- _TEXT TO READ_:

┄┄┄┄┄┄┄┄┄┄

Hugh Rawson, in Dictionary of Euphemisms and Other Doubletalk," (1995) remarks on Shakespeare's use of the word, but he spells it plow. That made me wonder which came first plough or plow and why one changed into the other. The OED Online says that, in the 16th and 17th centuries, the noun was usually plough and the verb was usually plow, but that plough was sometimes used for the verb and, in the 18th century, the two forms merged into plough for both noun and verb in England. In the U.S. they became plow. He says that meaning dates back "at least to Roman times and still current: the similar mow appears to be obsolete."

By the way, intercourse is, itself, a euphemism. as Rawson points out. He also mentions a couple I had never heard of: ugly and yentz.

Let me quote what he says about ugly
quote:
Ugliness, like beauty, is in the eye of the beholder, "ugly" being an old term (ca. 1900), apparently of Southern origin, for sexual intercourse, often in the phrase do the ugly. "He was in [jail in Mississippi] for thirty days for throwing bricks at a woman at a church social because she wouldn't do the ugly for forty cents" (Atlantic Monthly, 9/38). Variants, current among college-age people in a New York City suburb and, presumably, among younger and older people elsewhere, include busting (or rubbing) uglies and to beat (someone) with an ugly stick (personal communication, 8/15/90). A synonymous expression, used in the same surburban set is doing the nasty (said by my informant to reflect a Roman Catholic upbring). The connection can't be documented but "ugly/nasty" look very much like spinoffs from doing the naughty, which dates from the 1800s as a reference to sexual intercourse. In turn, "naughty" (from "naught," a zero, something with no value), has a long sexual history, implying smuttiness or obscenity as far back as the sixteenth century. Variations on this theme included naughty-man, a whoremonger; naughty-pack a whore, and naughty-house a whorehouse, e.g. "This house, if it not be a bawd's house ... is a naughty house" (William Shakespeare, Measure for Measure, 1604).

┄┄┄┄┄┄┄┄┄┄

- _CHALLENGES_:
a – In the passage on euphemisms, what led the writer to wonder whether plough or plow came first? Answer in one to three sentences.
b – Reproduce word for word the part of the passage on euphemisms starting at "Hugh Rawson, in" and ending at "ugly and yentz.".

- _INFORMATION PROVIDED_:
┄┄┄┄┄┄┄┄┄┄

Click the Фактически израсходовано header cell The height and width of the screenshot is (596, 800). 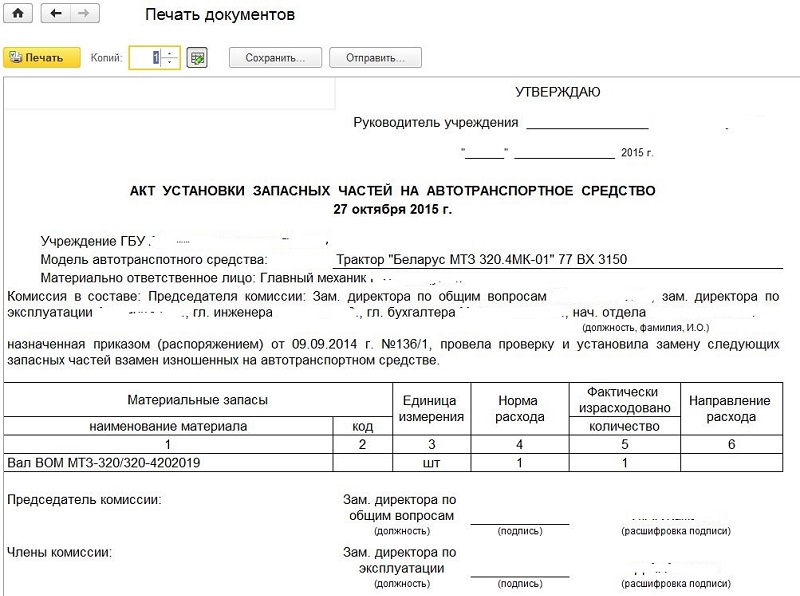click(x=623, y=400)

┄┄┄┄┄┄┄┄┄┄

- _TASK SOLUTIONS_:
a – The writer's curiosity was sparked by Hugh Rawson's Dictionary of Euphemisms and Other Doubletalk. Rawson comments there on Shakespeare's use of the word but spells it plow. That spelling made the writer ask which form came first and why one changed into the other.

b –
Hugh Rawson, in Dictionary of Euphemisms and Other Doubletalk," (1995) remarks on Shakespeare's use of the word, but he spells it plow. That made me wonder which came first plough or plow and why one changed into the other. The OED Online says that, in the 16th and 17th centuries, the noun was usually plough and the verb was usually plow, but that plough was sometimes used for the verb and, in the 18th century, the two forms merged into plough for both noun and verb in England. In the U.S. they became plow. He says that meaning dates back "at least to Roman times and still current: the similar mow appears to be obsolete."

By the way, intercourse is, itself, a euphemism. as Rawson points out. He also mentions a couple I had never heard of: ugly and yentz.